Wednesday, September 18, 2013

Would US authors sweep the board if the Man Booker was opened up?

There are fears that British, Irish and Commonwealth writers would lose out to American authors – but that underestimates the strength of the existing competition


Monday 16 September 2013 

Peter Carey
Nothing to worry about: Peter Carey was born in the Commonwealth and is a US citizen, so can enter pretty well all English-language awards. Photograph: Flora Hanitijo for the Guardian

In what is assumed to be a pre-emptive strike against next year's inaugural Folio prize, which will be open to writers from all over the world, the Man Booker committee is this week expected to announce that it is widening the entry qualifications to include American writers. The news has triggered a backlash from many British, Irish and Commonwealth authors who feel, with some justification, that it's hard enough for first-time and relatively unknown authors to get recognition as it is, without widening the literary gene pool – especially when the Americans show no sign of opening up the National Book awards or the Pulitzer prize to writers from outside the US. 
The only writer with nothing to worry about, as Hari Kunzru pointed out on Twitter, is Peter Carey, who was born in the Commonwealth and is a US citizen and can be entered for just about everything.

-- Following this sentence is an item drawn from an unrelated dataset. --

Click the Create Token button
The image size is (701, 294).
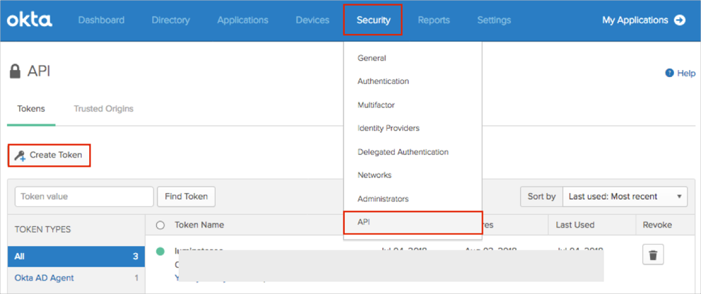coord(49,155)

The Man Booker judges might also be feeling a little wary of the changes. They already have to plough through about 120 books in less than six months and if every US publisher is invited to add its three best fiction titles into the mix, then the judges will barely have time to sleep.

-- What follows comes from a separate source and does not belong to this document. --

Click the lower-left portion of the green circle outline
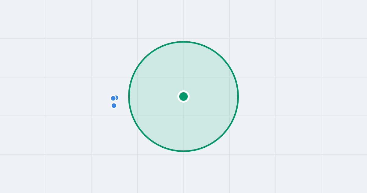367x193 pixels. click(x=145, y=135)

Exhaustion aside, there's also an argument to be made that a prize's limitations help to define its character. The Man Booker has hardly gone unnoticed since it began in 1969 and its idiosyncrasies have become part of its appeal. Keri Hulme's The Bone People wasn't the best novel published in New Zealand in 1985, let alone the best on the Booker shortlist. But it still won. Other surprise winners have included Kiran Desai's The Inheritance of Loss, Penelope Lively's Moon Tiger and James Kelman's How Late It Was, How Late.
So would the Americans necessarily clean up, as many seem to think, if they were allowed to enter for the Man Booker? The past would have seen some interesting face-offs.

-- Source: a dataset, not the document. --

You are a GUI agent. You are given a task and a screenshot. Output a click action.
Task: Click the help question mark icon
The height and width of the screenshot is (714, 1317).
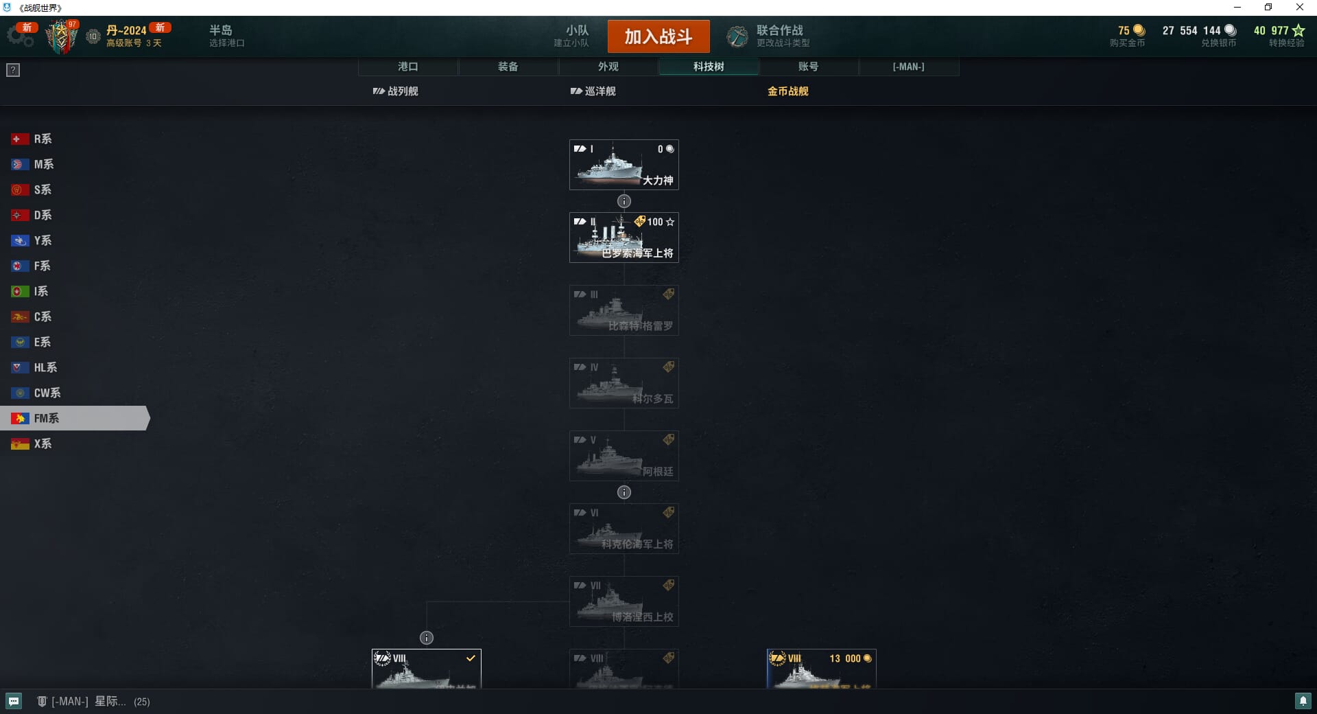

In 1980, John Kennedy Toole's Confederacy of Dunces up against William Golding's Rites of Passage; in 1990, John Updike's Rabbit at Rest v AS Byatt's Possession; in 2000, Philip Roth's The Human Stain v Margaret Atwood's The Blind Assassin. I'm not so sure the British, Irish and Commonwealth authors wouldn't have held their own – not least as there is no guarantee that the judges would not have not overlooked some of the US heavyweights anyway. And don't forget that the Man Booker prize has always been as much about getting headlines for itself as rewarding excellence. A little controversy never goes amiss.